EXERCISE AIM>
Transcribe all the records with complete accuracy.
···
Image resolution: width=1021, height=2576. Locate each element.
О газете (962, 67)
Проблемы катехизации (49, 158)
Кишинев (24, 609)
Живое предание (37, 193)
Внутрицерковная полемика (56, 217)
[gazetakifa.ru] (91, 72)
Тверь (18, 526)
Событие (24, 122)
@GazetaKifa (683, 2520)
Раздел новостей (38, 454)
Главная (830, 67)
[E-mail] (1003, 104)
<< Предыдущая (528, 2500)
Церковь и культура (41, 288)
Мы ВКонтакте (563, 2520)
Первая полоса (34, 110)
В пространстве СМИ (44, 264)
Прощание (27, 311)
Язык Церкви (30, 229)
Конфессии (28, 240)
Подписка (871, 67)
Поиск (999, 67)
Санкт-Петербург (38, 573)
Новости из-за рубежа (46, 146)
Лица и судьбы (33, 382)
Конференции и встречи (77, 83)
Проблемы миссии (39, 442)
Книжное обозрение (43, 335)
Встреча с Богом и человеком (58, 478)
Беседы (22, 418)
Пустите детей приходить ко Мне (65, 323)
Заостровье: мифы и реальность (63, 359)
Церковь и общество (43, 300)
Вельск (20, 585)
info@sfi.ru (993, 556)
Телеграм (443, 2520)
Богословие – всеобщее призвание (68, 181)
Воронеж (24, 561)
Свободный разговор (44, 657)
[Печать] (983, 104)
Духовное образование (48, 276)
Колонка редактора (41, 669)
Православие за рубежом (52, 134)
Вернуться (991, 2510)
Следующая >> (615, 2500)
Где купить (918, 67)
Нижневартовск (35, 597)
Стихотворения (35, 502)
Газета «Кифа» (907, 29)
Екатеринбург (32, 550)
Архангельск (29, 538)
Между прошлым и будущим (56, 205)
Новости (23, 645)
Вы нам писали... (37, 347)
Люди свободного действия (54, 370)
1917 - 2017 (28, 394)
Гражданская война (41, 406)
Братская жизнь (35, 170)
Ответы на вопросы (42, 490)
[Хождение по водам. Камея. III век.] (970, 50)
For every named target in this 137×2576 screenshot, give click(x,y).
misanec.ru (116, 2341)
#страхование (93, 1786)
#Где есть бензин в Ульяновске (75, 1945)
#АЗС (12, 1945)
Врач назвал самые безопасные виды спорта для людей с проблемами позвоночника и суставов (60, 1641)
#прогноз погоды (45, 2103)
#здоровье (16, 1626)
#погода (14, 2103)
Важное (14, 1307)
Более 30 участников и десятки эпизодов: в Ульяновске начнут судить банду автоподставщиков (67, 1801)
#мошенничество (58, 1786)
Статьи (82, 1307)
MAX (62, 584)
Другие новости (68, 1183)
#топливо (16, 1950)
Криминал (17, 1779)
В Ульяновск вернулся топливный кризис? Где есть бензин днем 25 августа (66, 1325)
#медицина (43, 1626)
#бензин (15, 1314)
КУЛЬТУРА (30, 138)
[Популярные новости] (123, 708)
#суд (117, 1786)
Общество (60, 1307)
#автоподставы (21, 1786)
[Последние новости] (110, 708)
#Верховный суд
···
ANSWER BOX>
Image resolution: width=1021, height=2576. Locate each element.
О газете (962, 67)
Проблемы катехизации (49, 158)
Кишинев (24, 609)
Живое предание (37, 193)
Внутрицерковная полемика (56, 217)
[gazetakifa.ru] (91, 72)
Тверь (18, 526)
Событие (24, 122)
@GazetaKifa (683, 2520)
Раздел новостей (38, 454)
Главная (830, 67)
[E-mail] (1003, 104)
<< Предыдущая (528, 2500)
Церковь и культура (41, 288)
Мы ВКонтакте (563, 2520)
Первая полоса (34, 110)
В пространстве СМИ (44, 264)
Прощание (27, 311)
Язык Церкви (30, 229)
Конфессии (28, 240)
Подписка (871, 67)
Поиск (999, 67)
Санкт-Петербург (38, 573)
Новости из-за рубежа (46, 146)
Лица и судьбы (33, 382)
Конференции и встречи (77, 83)
Проблемы миссии (39, 442)
Книжное обозрение (43, 335)
Встреча с Богом и человеком (58, 478)
Беседы (22, 418)
Пустите детей приходить ко Мне (65, 323)
Заостровье: мифы и реальность (63, 359)
Церковь и общество (43, 300)
Вельск (20, 585)
info@sfi.ru (993, 556)
Телеграм (443, 2520)
Богословие – всеобщее призвание (68, 181)
Воронеж (24, 561)
Свободный разговор (44, 657)
[Печать] (983, 104)
Духовное образование (48, 276)
Колонка редактора (41, 669)
Православие за рубежом (52, 134)
Вернуться (991, 2510)
Следующая >> (615, 2500)
Где купить (918, 67)
Нижневартовск (35, 597)
Стихотворения (35, 502)
Газета «Кифа» (907, 29)
Екатеринбург (32, 550)
Архангельск (29, 538)
Между прошлым и будущим (56, 205)
Новости (23, 645)
Вы нам писали... (37, 347)
Люди свободного действия (54, 370)
1917 - 2017 (28, 394)
Гражданская война (41, 406)
Братская жизнь (35, 170)
Ответы на вопросы (42, 490)
[Хождение по водам. Камея. III век.] (970, 50)
For every named target in this 137×2576 screenshot, give click(x,y).
misanec.ru (116, 2341)
#страхование (93, 1786)
#Где есть бензин в Ульяновске (75, 1945)
#АЗС (12, 1945)
Врач назвал самые безопасные виды спорта для людей с проблемами позвоночника и суставов (60, 1641)
#прогноз погоды (45, 2103)
#здоровье (16, 1626)
#погода (14, 2103)
Важное (14, 1307)
Более 30 участников и десятки эпизодов: в Ульяновске начнут судить банду автоподставщиков (67, 1801)
#мошенничество (58, 1786)
Статьи (82, 1307)
MAX (62, 584)
Другие новости (68, 1183)
#топливо (16, 1950)
Криминал (17, 1779)
В Ульяновск вернулся топливный кризис? Где есть бензин днем 25 августа (66, 1325)
#медицина (43, 1626)
#бензин (15, 1314)
КУЛЬТУРА (30, 138)
[Популярные новости] (123, 708)
#суд (117, 1786)
Общество (60, 1307)
#автоподставы (21, 1786)
[Последние новости] (110, 708)
#Верховный суд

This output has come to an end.